Problem description: Pick up the text on knowledge-sharing terms in research after its final sentence and continue writing it.

Text block:
================
Funding agencies and academic institutions are requiring researchers to participate in knowledge-sharing activities, which can go by a range of different names: knowledge mobilization, knowledge dissemination, knowledge exchange, knowledge translation, and integrated knowledge translation.
For some kinds of research, the best approach is to do your study and then share your results—meaning, that you do end-of-project knowledge mobilization or knowledge translation, plus knowledge dissemination to your peers.
For other kinds of research, though, you’ll need to consult people on the ground before you begin collecting your data. Maybe you need a patient advisory council, a committee of end-users, a stakeholder working group, or one or more community-based co-researchers. If you’re studying a vulnerable population, performing Indigenous research, or developing an intervention or supports for a community, it makes sense to ensure that those people have a voice in the process of developing the research. See, for example this “Manifesto for Ethical Research in the Downtown Eastside” of Vancouver.
I credit my PhD intern Andrea Kampen for compiling these definitions and resources!
Know Your Jargon
Knowledge mobilization (KMb) refers to the process of sharing knowledge with non-academic communities, such as healthcare practitioners and clinicians, service providers, relevant communities and community-based organizations, policy and decision makers, or the broader public. This is a two-way process that draws on existing knowledge and “co-creates new knowledge to help foster change” (Shaxton et al., 2012). SSHRC describes it as a “reciprocal and complementary flow and uptake of research knowledge” (as per SSHRC’s glossary). KMb can inform decision-making, public debate, policies or practice.
As a piece of jargon, “knowledge mobilization” finds its origin in social science and humanities disciplines, but is increasingly being adopted in healthcare and medicine, and we may soon see CIHR adopt the phrase in place of its current preferred term, “knowledge translation.”
Knowledge dissemination involves researchers sharing their new knowledge with other researchers. The outputs most often associated with knowledge dissemination include peer-reviewed publications, scholarly monographs, and national and international conference presentations, papers, and posters.
Knowledge translation (KT) refers to the dynamic and iterative process of making academic findings relevant and understandable for non-academic audiences. You’ll see this term most often in health sciences and medicine, where it refers to translating research into practical information for clinicians, healthcare practitioners, and service providers. KT can take place through continuing education presentations and workshops, publications with professional associations, or some kind of knowledge translation product—a toolkit, a resource, or a website.
================
Data extract:
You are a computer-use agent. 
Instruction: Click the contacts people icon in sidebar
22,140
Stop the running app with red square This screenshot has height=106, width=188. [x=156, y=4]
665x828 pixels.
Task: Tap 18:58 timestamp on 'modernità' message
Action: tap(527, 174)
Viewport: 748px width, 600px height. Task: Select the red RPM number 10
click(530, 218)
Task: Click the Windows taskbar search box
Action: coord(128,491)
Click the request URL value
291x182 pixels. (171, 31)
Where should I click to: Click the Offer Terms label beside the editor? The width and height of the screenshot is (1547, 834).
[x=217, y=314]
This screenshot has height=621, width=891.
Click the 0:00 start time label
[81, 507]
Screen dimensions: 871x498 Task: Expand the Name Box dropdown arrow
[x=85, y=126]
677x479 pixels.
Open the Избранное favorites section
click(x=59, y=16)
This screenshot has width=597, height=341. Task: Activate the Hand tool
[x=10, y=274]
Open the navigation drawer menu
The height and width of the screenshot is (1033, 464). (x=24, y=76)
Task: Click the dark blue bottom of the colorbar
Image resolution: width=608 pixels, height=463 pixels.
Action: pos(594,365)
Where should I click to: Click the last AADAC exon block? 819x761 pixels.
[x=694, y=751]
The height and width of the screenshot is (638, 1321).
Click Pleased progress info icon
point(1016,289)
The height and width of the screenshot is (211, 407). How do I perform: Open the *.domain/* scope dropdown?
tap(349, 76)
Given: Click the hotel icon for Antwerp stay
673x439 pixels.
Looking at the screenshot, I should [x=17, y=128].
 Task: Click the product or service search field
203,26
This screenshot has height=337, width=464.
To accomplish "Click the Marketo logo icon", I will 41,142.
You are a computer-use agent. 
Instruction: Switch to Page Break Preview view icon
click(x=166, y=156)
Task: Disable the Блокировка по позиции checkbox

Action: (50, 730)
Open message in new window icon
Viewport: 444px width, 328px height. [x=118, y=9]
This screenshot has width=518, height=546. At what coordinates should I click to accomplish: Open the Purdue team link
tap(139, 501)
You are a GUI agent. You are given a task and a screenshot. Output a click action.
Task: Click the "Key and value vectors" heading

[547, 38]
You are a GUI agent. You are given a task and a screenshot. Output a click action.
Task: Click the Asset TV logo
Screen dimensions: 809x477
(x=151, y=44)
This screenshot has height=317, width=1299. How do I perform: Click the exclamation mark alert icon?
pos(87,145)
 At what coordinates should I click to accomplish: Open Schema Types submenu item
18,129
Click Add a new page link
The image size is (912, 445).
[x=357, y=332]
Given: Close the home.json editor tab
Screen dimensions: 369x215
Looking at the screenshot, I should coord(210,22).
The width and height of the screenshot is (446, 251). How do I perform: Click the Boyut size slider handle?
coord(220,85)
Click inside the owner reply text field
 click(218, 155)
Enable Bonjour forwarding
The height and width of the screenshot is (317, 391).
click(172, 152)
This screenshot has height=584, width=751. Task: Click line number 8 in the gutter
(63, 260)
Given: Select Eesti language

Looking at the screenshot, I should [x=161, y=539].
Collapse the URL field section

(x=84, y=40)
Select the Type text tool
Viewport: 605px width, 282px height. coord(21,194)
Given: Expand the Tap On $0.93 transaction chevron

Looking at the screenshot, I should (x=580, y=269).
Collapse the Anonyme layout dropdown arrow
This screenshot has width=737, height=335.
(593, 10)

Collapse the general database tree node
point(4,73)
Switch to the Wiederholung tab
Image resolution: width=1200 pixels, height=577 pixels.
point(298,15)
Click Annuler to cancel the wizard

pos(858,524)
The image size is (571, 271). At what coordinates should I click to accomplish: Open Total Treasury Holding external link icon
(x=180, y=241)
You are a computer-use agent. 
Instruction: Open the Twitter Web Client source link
================
Answer below:
Integrated knowledge translation (iKT) is a subtype of knowledge translation, in which practitioners and service providers are included in the research project from its beginning. iKT involves including researchers and knowledge users (e.g. policy-makers, clinicians) in the research design to work together to determine research questions, decide on methodology, collect data, develop tools, interpret findings, and share research results. iKT can increase the chances that these people will integrate the results of a research project into their day-to-day practice.
For instance, service providers might help a research team to design tests for a new intervention that take into account the real-world contexts and circumstances in which it is most likely to be deployed. As Jeffrey Kelly writes in his chapter in How to Write a Successful Research Grant Application (2011), “Just as community programs can often be made better when they are informed by the findings of scientific research, studies can be improved when they are carefully informed by the experiences and observations of service providers, community agencies, and community constituencies” (p. 364).
Knowledge exchange (KX) is similar to iKT, but more commonly used outside of healthcare contexts. Knowledge exchange refers to a partnership between a researcher and collaborator (usually a public, private, or non-profit organization), and describes the process through which the two parties collaborate throughout the research process. While knowledge mobilization and knowledge translation describe a process in which knowledge is transferred from the researcher to the non-academic audience, knowledge exchange recognizes that both scholars and non-scholars possess knowledge that can be mutually beneficial and can move bi-directionally between academics and non-academics. It is an interaction—collaborative and dynamic—and results in mutual learning.
Implementation Science (IS) is the study of factors that affect the uptake of evidence-based interventions into practice. If you want to study KT, iKT, KMb, or KX, then you’re likely doing implementation science research.